The Making of the Alpine Crossing from Garmisch to Sterzing
Hiker in the Gschnitztal valley with panoramic view

Starting in 2026, Eurohike is adding a brand-new highlight to our program: the spectacular crossing of the Alps from Garmisch to Sterzing. Like many other Eurohike Original tours, this one was developed personally by Christina from our Product Management team. Fueled by a wealth of ideas and plenty of motivation, she headed to Garmisch to find true "dream trails" across the Alps and unite them into one very special journey. Join Christina every step of the way as she explores the diversity of the Alps.

Hiker in the Gschnitztal valley with panoramic view

When passion becomes a profession

For me, as a product manager, "crossing the Alps on foot" doesn't mean "fulfilling a lifelong dream," as it does for many of our guests. I’ve crossed the Alps under my own power several times via various alpine routes. For me, it means developing, planning, scouting, and mapping out a new and exciting hiking tour. This isn't something I just dream up; it’s a hands-on, fascinating, and challenging task.

Smiling female hiker in blue jacket on wooden viewing platform with Alpine mountain range and valley with traditional buildings in background.

Alpine Crossings with Eurohike

Eurohike already offers two moderately difficult crossings - from Füssen to Merano and from Garmisch to Merano - as well as the famous E5 long-distance trail from Oberstdorf to Merano. We even offer the latter as a "Mini-Transalp" for families. Hiking over mountain passes, crossing national borders, trekking from valley to valley, stopping at mountain huts, and staying in a new place every night is nothing new to me. But it is always wonderful.

Every time I see the result of all that hard work in the catalog or on the website at the end of the year, I’m thrilled. The new crossing from Garmisch to Sterzing is an incredibly inviting and rewarding new journey! It makes you want to set off immediately, and I am convinced this tour will bring many hikers immense joy and wonderful memories.

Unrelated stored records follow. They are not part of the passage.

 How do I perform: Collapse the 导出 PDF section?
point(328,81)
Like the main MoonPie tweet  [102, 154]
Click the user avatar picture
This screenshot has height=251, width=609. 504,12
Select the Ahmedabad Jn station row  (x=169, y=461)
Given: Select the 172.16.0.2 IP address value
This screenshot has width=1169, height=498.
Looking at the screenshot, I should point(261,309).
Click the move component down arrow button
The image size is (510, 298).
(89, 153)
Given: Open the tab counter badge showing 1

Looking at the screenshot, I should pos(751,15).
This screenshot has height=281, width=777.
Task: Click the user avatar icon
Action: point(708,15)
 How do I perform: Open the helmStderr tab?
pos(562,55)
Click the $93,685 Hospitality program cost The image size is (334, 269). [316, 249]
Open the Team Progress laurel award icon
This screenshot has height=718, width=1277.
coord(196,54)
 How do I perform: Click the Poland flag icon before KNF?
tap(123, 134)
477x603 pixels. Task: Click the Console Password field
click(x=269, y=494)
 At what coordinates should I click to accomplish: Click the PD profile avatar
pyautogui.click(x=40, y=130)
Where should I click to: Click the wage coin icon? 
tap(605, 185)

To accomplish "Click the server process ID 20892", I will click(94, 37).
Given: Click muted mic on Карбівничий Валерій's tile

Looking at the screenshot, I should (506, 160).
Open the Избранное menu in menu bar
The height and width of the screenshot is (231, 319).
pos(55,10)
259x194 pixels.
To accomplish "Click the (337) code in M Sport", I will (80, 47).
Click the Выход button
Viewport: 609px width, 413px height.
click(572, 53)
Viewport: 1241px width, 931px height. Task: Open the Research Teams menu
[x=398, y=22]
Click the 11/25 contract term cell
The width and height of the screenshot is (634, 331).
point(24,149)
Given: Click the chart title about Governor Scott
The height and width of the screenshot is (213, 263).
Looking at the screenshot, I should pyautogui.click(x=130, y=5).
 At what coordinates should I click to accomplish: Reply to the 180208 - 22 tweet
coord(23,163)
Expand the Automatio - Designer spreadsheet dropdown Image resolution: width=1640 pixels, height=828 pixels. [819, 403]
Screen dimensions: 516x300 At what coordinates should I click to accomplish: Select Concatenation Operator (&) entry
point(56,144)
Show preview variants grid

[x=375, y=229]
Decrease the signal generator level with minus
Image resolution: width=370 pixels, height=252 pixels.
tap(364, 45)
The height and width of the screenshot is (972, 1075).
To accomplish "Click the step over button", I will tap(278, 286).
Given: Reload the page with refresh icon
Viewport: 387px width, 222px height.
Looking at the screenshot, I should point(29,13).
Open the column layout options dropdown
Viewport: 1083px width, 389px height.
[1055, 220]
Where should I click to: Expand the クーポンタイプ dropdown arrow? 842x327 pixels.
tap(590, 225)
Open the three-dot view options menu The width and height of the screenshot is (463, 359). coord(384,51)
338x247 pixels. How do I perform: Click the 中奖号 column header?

I particularly love the stretch from Garmisch to Sterzing because you often have these stunning paths all to yourself. Plus, this crossing is especially "authentic." You conquer the ridges on foot, and transfers are rarely needed. Surrounded by truly wild mountain ranges, you can fully immerse yourself in pristine nature. Because things can get rugged out here, this tour includes options for very bad weather—or at least an alternative tip on how to spend the day hiking while still reaching your next accommodation.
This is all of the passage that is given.